Le film commence alors que le soleil s’est couché. C’est à Marseille et le lait est sur le feu. Il bout, déborde et reprend sa liberté liquide pour dévaler les pentes de la ville jusqu’au port. Son mouvement est continu. De timide filet blanc, il devient ruisseau impétueux comme si au fur et à mesure de son cheminement, il gagnait foi en son pouvoir de réinitialiser la ville, de la faire renaître par ses qualités vitales, fécondes et primitives. Le liquide nourricier, dans sa puissance symbolique, devient un guide pour lire la ville. Il agit comme un révélateur de l’environnement. Il se répand majestueusement sur une volée d’escaliers, chute d’un pilier, rencontre une personne dormant dans la rue, puis une famille entière sous des couvertures de fortune, seul un homme est éveillé.
La nuit nous fait basculer dans un temps de vulnérabilité… Comme lorsque l’univers sortait du chaos primordial et qu’Héraclès, nourrisson et déjà demi- dieu, tentait de téter en mordant le sein d’Héra, sa mère endormie. On raconte qu’un jet de lait intempestif gicla de la mamelle divine et dessina la via lacta, la voie laiteuse. Chez les Grecs Anciens, elle était le chemin des âmes vers l’autre monde.

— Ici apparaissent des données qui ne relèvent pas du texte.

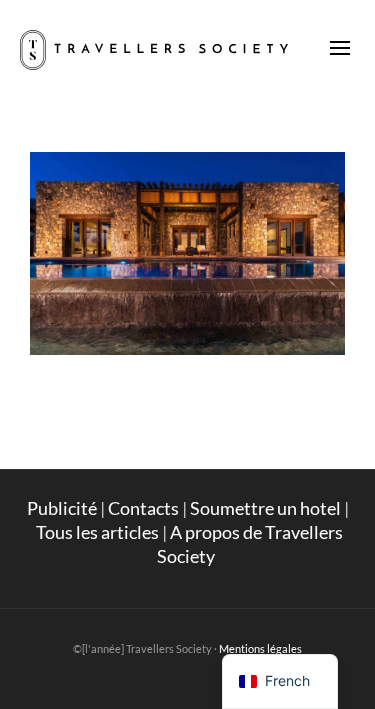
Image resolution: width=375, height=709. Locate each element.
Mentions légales (260, 648)
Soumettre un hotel (265, 508)
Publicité (62, 508)
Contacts (143, 508)
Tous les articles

Le sentier du lait est, lui, bien ancré au sol de la réalité quotidienne : les routes de la ville et ses trottoirs, ses gyrophares, ses dealeurs, les reflets des lumières de la grande roue et les reliefs d’un marché clandestin… L’écume lactée métamorphose une plaque d’égout en une rosace de soleil chauffé à blanc. « Le lait est un élément incontrôlable, qui fait son chemin, sans prédestination, qui dessine en négatif un portrait de la ville. Qui la révèle même. C’est presque un serpent, une animalité liquide », déclare Marie Bovo.